Given exercise -
Please give the material below, from the line containing "Given: Switch to" through the line containing "Looking at the", as a Markdown table with the columns Number and Content. Skip blank lines and leave out the pictures.

Provided records -

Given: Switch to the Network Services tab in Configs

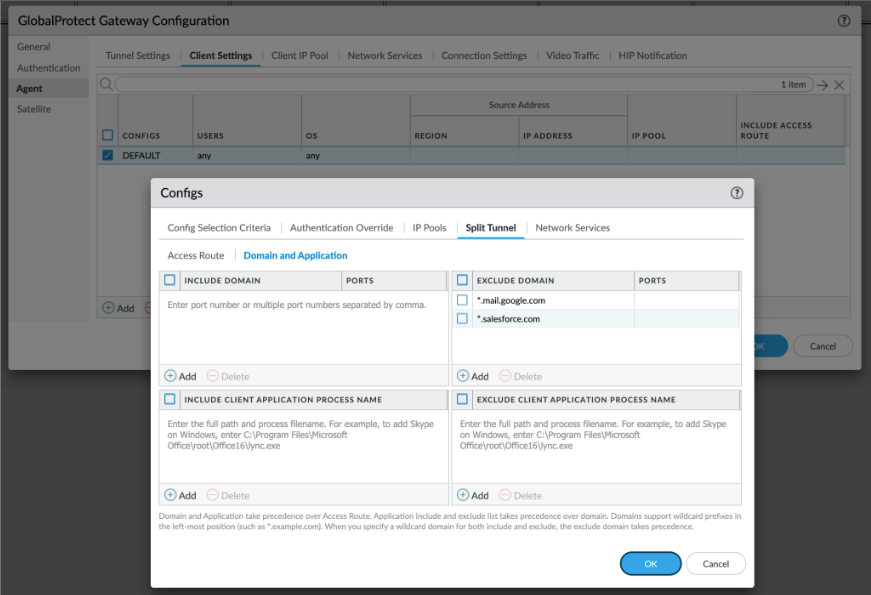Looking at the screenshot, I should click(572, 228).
---
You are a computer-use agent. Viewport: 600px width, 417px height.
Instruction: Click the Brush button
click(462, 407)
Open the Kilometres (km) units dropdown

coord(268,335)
...
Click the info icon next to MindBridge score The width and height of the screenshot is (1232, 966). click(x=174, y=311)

The result -
| Number | Content |
|---|---|
| 1 | Given: Switch to the Network Services tab in Configs |
| 2 | Looking at the screenshot, I should click(572, 228). |